Altri SGPS SA
- Type: Public (Sociedade Anónima)
- Traded as: Euronext Lisbon: ALTR PSI-20 component
- ISIN: PTALT0AE0002
- Industry: Paper and pulp, energy
- Founded: 2005; 21 years ago
- Headquarters: Porto, Portugal
- Key people: Paulo Fernandes, (Chairman & CEO)
- Products: Bleached wood pulp, cogeneration, biomass power plants
- Revenue: €612 million (2016)
- Operating income: ▲€116 million (2016)
- Net income: ▲€77 million (2016)
- Number of employees: 692 (2016)
- Website: altri.pt

= Altri =

Portuguese industrial company

Altri SGPS SA is a Portuguese industrial conglomerate headquartered in Porto. The group's main companies operate in wood pulp production, cultivation of forests for the timber and paper industry and co-generation of energy, including energy production from renewable resources. Prior to 2008 the group also operated in the steelworks industry.

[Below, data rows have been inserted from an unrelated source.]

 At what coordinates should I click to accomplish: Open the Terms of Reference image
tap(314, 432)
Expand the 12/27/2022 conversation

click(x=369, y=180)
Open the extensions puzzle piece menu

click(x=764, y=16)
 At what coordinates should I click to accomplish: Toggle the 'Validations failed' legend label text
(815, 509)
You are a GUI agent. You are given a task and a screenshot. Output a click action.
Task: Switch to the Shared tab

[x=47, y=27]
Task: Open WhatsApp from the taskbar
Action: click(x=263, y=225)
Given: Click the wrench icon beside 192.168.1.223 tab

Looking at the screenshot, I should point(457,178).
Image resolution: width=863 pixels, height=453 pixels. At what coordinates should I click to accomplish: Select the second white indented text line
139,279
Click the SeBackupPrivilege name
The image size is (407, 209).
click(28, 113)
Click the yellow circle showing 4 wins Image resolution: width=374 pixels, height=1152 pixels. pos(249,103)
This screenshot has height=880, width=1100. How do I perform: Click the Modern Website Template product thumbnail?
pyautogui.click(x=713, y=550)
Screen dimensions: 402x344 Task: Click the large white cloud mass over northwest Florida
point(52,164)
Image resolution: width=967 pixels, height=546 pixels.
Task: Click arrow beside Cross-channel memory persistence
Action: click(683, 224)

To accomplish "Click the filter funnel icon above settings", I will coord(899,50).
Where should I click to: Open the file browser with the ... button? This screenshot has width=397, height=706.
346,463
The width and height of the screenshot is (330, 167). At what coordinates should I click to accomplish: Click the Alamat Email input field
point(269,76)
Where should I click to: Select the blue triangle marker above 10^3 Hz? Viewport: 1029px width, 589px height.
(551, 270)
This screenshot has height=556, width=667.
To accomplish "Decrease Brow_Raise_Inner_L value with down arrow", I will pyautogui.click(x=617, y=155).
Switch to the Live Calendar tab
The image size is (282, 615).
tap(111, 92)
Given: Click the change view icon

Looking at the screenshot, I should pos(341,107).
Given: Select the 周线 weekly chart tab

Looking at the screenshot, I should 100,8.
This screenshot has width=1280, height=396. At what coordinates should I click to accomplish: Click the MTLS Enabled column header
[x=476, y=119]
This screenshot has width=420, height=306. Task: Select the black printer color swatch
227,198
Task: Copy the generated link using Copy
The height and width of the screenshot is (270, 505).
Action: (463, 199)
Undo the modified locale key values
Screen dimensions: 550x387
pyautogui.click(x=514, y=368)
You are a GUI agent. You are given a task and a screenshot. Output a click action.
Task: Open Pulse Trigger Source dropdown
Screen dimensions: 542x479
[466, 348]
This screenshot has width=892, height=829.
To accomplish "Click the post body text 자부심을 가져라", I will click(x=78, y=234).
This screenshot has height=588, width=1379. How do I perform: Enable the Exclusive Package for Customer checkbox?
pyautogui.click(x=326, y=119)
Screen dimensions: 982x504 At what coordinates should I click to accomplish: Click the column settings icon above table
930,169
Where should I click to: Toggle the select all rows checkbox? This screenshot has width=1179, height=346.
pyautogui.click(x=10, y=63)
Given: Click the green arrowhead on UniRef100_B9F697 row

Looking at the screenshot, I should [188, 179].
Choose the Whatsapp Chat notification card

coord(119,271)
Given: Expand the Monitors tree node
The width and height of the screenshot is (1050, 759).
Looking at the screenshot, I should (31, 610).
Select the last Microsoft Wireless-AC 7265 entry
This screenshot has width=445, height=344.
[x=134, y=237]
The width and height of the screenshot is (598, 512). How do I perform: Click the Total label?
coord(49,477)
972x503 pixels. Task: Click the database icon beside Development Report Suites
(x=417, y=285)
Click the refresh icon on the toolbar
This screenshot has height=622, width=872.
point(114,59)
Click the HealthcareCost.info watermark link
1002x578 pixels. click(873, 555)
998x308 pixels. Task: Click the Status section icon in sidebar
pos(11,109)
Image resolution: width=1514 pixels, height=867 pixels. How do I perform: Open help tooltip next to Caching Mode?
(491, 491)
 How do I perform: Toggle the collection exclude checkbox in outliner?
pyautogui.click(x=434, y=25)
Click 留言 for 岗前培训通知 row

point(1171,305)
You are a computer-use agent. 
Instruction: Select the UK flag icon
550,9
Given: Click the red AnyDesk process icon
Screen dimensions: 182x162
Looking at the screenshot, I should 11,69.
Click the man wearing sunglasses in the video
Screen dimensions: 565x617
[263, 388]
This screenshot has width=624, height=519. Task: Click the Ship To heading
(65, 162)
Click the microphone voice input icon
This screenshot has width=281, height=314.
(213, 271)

Altri's holding company is Altri SGPS, SA., which is listed on the Euronext Lisbon stock exchange. Its major subsidiaries are Celulose do Caima (paper industry) and Celbi (paper industry). Altri's F. Ramada subsidiary, which produced steel and storage systems such as cold rolled steel sheets and strips, machinery, tools and other related products, was spun off on the stock exchange in 2008. Altri was itself born from a spin-out of the industrial assets of the Cofina group in March 2005.